Our latest estimate of Indian sugar production in 2025/26 is 32.8 million tonnes, a 25% increase from last year. With consumption at 28-29 million tonnes, this leaves India with a comfortable enough surplus to export sugar this year.
Indeed, the government last week permitted Indian mills to export 1.5 million tonnes and indicated that additional quantities could be granted in March 2026. However, at current prices, Indian mills will have to accept lower prices on exports than they receive on domestic sales.

Although prices within India have eased by around 9% since August, the even steeper decline in world prices has squeezed export margins. This is now the case even for regional exports of low-quality white (LQW) sugar. Until recently, margins on LQWs exports had at least been positive thanks to strong regional premiums for Indian sugar in South Asian and East African markets.
We estimate that No.5 white sugar prices would have to rise to at least USD 430/tonne to make Indian white sugar exports viable again.

Meanwhile, Indian raw sugar exports now require a No.11 price of just over 18c/lb to match the domestic market. Although this is lower than a few weeks back thanks to lower domestic prices, margins remain negative. At today’s prices, mills would lose almost 3-4c/lb on raw sugar exports compared to selling to the domestic market.

We therefore believe that at today’s prices India is unlikely to export the entire 1.5 million tonnes permitted by the government. Moreover, much of the volumes will not become available until later in 2026 once domestic sugar stocks push down local prices and mills need to liquidate stock to generate cash.
In other words, Indian sugar stocks will build, and the prospect of Indian exports will sit over the sugar market for some time to come.
What are the Latest Prospects for Diversion of Sugar to Ethanol?
In our earlier reports, we have been discussing how sugarcane ethanol in India has been losing market share to grains-based ethanol. The results of the first tender for supplying ethanol to India’s fuel blending program for 2025/26 has affirmed our view. The result of the tender indicates that sugarcane ethanol’s market share has fallen further to 28% compared to around 33% during the last two years.
As a result, we feel diversion of sugar to ethanol will now be in the lower end of our expected range of 3.5-4.0 million tonnes. This is less than the 5 million tonnes that the industry wanted to divert. The low diversion level will contribute to surplus sugar availability in 2025/26.
As well as the competition that sugarcane-based ethanol now faces from grains-based ethanol, we also consider the returns that mills earn from producing ethanol at the expense of sugar. Many mills/distilleries have a choice over which feedstocks they use to make sugar or ethanol based on the relative prices of ethanol paid by the oil marketing companies (OMCs).

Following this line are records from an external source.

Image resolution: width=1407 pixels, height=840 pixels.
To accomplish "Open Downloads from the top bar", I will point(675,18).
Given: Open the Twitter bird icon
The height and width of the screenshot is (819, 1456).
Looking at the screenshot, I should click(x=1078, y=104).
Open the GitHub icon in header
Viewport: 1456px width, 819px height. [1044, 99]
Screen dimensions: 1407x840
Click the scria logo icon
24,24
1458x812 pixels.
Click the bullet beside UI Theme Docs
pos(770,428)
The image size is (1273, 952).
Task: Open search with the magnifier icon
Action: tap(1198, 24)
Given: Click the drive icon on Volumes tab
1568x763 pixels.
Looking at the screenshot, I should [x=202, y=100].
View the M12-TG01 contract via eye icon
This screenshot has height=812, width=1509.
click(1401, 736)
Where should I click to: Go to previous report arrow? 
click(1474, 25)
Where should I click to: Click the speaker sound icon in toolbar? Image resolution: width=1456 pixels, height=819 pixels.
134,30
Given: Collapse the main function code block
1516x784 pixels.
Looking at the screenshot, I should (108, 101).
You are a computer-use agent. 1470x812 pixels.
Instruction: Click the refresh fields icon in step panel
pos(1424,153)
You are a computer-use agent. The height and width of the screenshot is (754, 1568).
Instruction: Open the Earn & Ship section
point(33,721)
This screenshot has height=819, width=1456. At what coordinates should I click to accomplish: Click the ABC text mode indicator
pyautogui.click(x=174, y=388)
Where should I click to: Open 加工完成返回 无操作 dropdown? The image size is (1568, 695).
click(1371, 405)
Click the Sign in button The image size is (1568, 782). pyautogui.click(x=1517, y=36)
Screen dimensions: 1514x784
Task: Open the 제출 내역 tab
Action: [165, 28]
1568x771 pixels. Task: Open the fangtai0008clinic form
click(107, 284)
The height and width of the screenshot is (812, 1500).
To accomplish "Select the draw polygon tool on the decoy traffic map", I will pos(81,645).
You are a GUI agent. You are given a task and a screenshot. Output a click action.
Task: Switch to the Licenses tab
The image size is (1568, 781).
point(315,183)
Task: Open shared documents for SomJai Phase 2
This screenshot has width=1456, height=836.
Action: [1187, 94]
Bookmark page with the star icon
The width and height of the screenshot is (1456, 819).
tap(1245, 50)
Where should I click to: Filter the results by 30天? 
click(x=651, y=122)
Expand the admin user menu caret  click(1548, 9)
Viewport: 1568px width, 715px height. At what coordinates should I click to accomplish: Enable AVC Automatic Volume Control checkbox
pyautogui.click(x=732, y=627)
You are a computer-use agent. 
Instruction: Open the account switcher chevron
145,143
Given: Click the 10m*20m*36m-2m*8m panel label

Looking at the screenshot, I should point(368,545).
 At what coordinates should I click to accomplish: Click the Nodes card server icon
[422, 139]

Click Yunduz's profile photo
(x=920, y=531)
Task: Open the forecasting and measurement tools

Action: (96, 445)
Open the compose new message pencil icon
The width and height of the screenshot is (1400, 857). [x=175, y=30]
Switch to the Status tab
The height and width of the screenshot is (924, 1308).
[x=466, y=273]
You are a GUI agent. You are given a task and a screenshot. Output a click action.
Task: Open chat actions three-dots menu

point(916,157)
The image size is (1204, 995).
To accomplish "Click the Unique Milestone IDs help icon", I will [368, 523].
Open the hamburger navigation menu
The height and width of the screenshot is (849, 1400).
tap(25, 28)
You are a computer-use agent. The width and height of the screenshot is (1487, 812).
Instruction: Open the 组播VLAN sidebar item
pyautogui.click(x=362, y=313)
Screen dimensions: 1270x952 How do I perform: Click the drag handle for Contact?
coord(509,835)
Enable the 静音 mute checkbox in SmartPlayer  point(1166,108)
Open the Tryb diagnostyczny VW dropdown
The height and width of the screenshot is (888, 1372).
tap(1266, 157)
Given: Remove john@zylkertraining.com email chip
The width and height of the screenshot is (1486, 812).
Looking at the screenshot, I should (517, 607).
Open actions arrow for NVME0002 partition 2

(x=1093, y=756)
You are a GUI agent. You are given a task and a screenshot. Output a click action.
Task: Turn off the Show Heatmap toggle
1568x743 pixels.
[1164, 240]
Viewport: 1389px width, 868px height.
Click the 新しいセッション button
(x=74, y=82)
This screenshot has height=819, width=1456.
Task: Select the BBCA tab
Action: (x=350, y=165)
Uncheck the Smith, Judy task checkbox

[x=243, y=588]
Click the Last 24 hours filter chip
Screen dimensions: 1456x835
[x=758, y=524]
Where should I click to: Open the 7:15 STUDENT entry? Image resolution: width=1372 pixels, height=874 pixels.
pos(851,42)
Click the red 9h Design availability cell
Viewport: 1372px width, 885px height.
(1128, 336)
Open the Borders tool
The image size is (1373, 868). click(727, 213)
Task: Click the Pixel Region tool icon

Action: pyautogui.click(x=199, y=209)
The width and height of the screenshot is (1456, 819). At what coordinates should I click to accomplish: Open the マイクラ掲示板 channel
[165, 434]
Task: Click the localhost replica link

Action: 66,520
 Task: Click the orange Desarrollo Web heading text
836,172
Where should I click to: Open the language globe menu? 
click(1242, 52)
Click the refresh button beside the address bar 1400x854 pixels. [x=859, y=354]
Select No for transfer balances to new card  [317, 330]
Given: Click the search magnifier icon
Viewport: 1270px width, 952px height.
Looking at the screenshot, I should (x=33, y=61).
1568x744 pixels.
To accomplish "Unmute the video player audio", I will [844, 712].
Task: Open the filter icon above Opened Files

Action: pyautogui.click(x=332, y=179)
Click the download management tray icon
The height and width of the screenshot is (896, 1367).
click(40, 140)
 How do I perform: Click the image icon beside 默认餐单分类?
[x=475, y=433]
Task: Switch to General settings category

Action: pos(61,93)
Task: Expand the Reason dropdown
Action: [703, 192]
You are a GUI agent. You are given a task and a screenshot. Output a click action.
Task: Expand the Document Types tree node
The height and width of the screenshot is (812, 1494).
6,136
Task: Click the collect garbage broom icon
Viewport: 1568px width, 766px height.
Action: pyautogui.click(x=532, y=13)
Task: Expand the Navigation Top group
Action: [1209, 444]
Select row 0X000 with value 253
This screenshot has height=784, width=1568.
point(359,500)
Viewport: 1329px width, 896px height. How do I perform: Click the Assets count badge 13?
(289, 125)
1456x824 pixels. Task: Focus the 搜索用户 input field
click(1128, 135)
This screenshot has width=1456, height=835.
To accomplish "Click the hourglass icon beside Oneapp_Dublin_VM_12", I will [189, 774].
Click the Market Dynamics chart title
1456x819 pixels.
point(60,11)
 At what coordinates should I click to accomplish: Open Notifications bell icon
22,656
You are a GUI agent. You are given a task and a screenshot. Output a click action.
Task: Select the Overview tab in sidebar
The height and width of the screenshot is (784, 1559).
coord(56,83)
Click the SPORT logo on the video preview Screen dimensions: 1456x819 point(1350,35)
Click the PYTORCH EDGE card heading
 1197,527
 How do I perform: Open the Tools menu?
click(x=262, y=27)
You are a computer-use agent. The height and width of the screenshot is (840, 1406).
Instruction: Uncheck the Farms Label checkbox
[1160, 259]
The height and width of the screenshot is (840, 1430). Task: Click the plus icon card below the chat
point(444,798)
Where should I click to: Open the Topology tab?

The chart below shows revenue generated by mills in Maharashtra (the main sugar exporting region) based on the type of feedstock used. There has been no increase in government-set sugarcane ethanol prices despite the industry calling for higher prices to make ethanol production more viable. However, as domestic sugar prices have begun to weaken, incentives to divert sucrose to ethanol production are improving.
That being said, the challenge remains the competition with grains ethanol, which has suppressed the sugarcane industry’s allocation of ethanol volume to supply OMCs. However, weaker sugar prices improving incentives to produce more ethanol in Maharashtra should be a point to watch for future ethanol supply tenders.

However, this is not the case in Northern India, where sugar prices are higher than in Maharashtra. Here, it is much less attractive to divert sugar to ethanol.